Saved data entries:
──────────

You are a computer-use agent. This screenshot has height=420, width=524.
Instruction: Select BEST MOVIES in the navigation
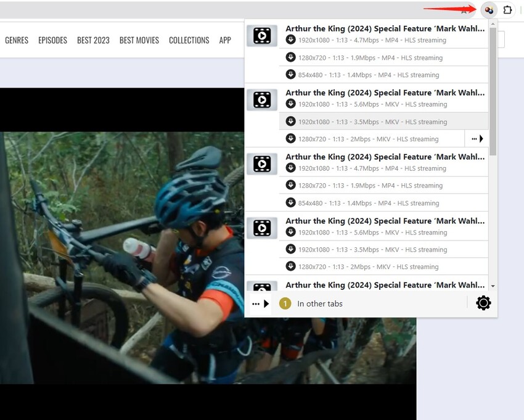click(x=139, y=40)
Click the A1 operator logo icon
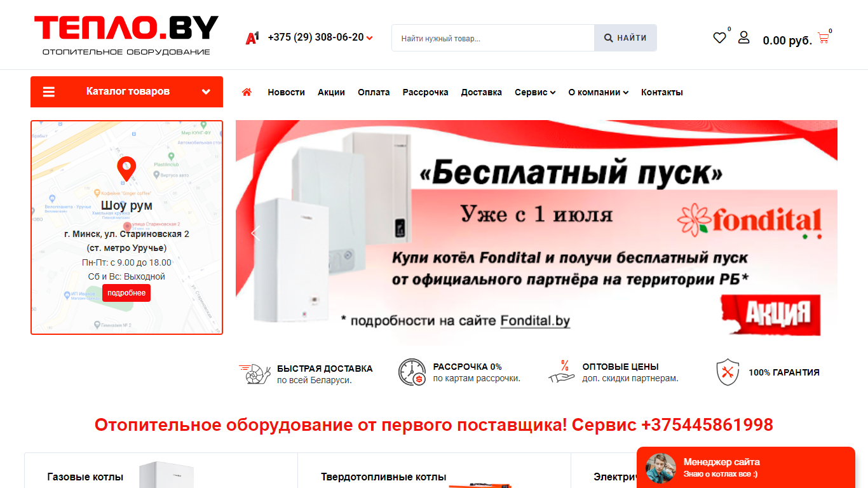Viewport: 868px width, 488px height. (x=252, y=38)
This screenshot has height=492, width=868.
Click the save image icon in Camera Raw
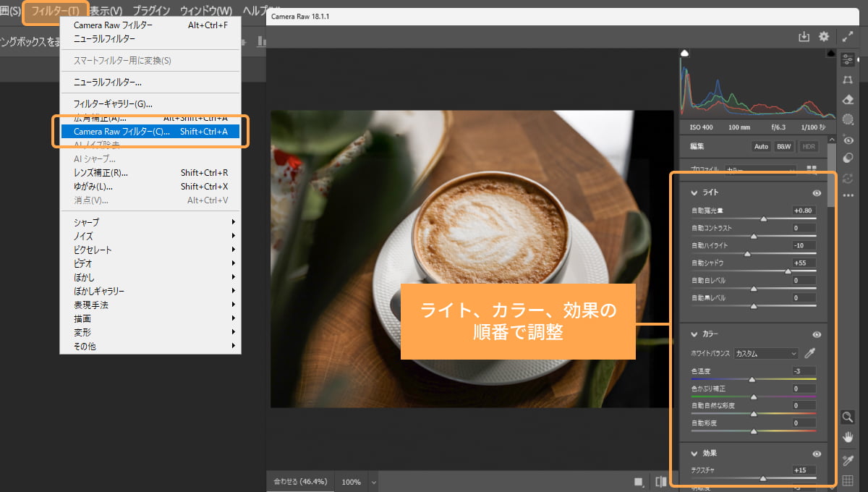coord(805,36)
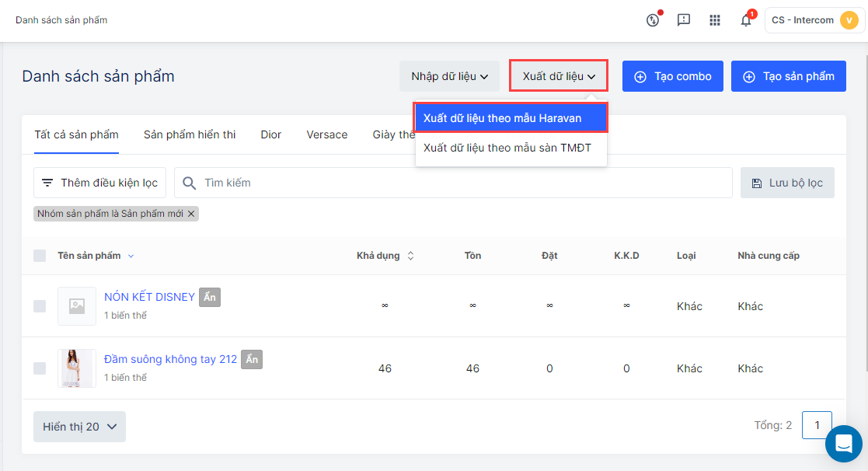
Task: Click the feedback message icon in header
Action: (684, 20)
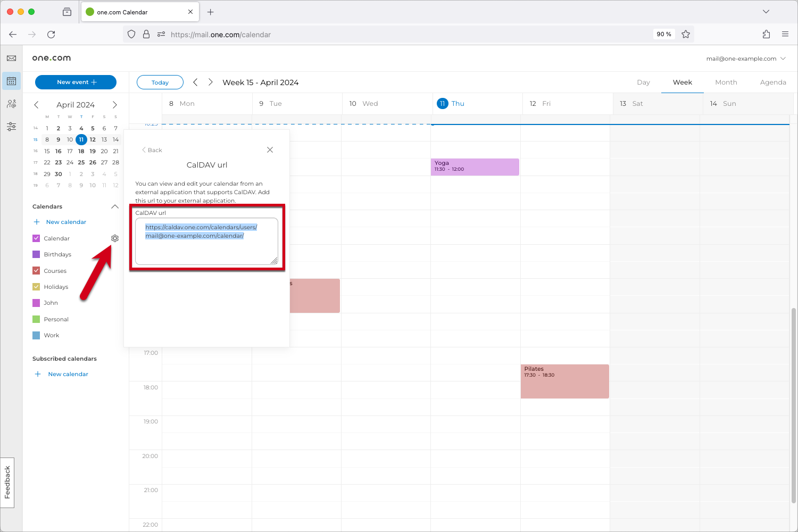This screenshot has width=798, height=532.
Task: Open the Agenda view
Action: tap(773, 82)
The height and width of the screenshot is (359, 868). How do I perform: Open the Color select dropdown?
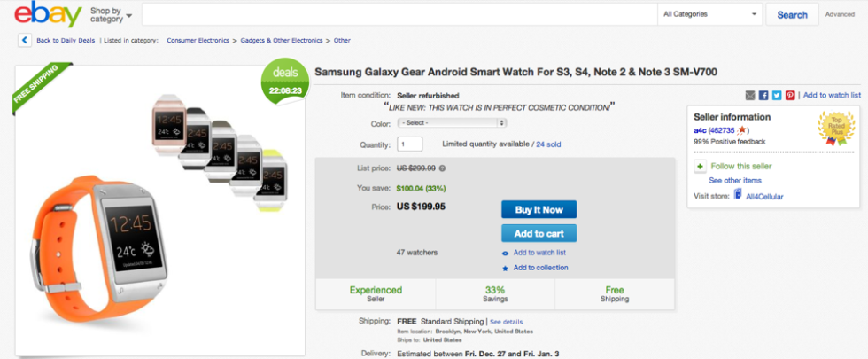[x=452, y=123]
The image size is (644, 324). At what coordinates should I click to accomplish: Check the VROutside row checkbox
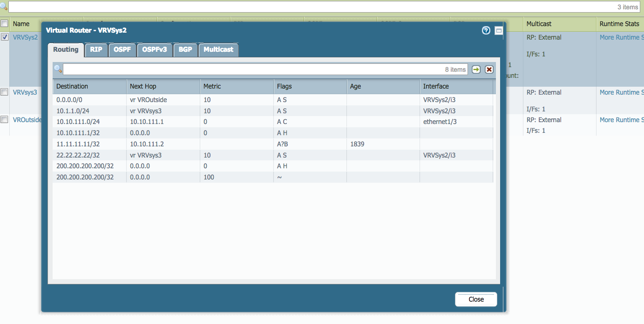[x=5, y=120]
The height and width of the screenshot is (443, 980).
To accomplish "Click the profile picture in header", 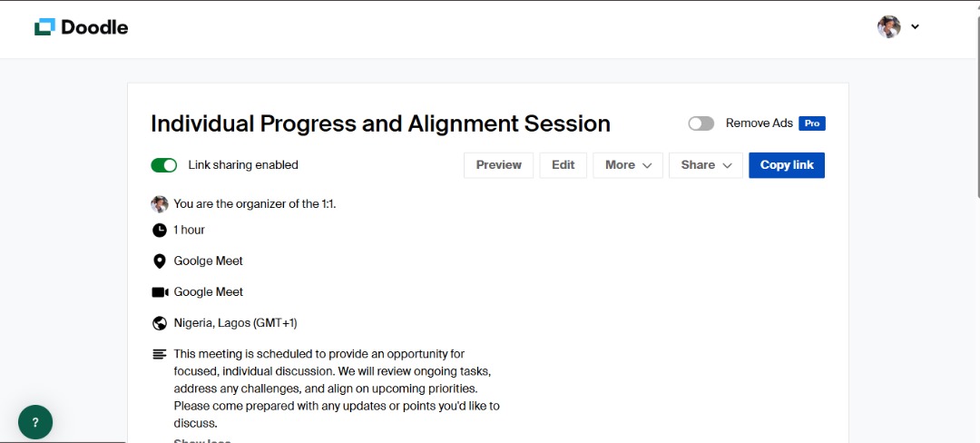I will click(x=888, y=27).
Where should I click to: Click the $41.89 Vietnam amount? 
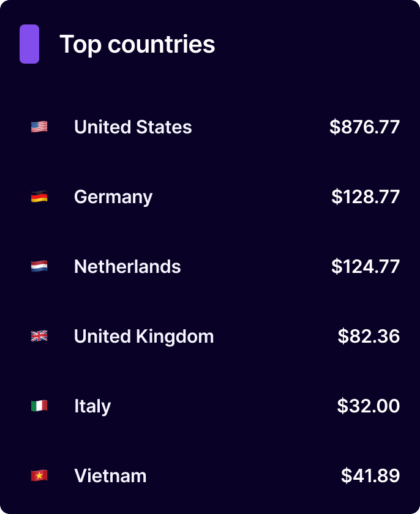[x=370, y=475]
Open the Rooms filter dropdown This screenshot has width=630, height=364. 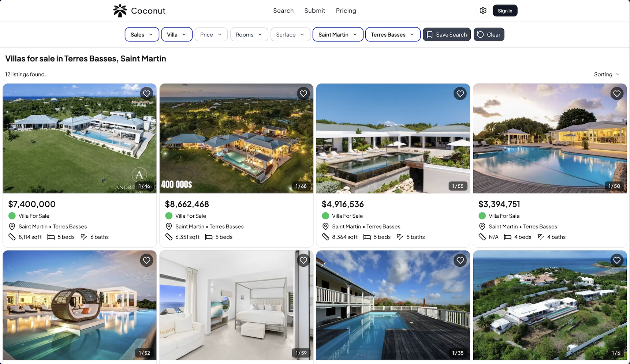click(249, 34)
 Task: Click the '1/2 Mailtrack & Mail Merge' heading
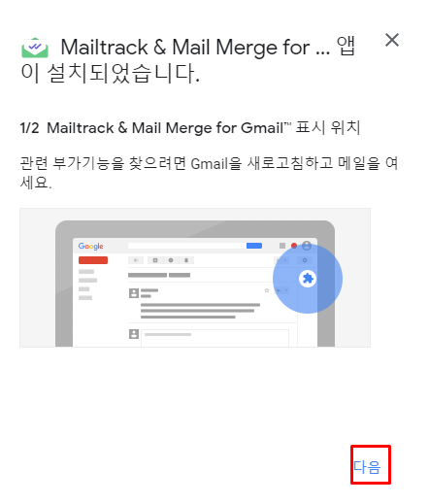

──────────

▶ _YOUR OBJECTIVE_
Word for word and without pictures, please write out only the lines from the start of the entries through the line containing "This screenshot has height=492, width=868.", both included.

▶ _WORKED SOLUTION_
You are a computer-use agent. This screenshot has height=420, width=524.
Instruction: Select BEST MOVIES in the navigation
click(x=139, y=40)
Click the A1 operator logo icon
Viewport: 868px width, 488px height. (x=252, y=38)
This screenshot has height=492, width=868.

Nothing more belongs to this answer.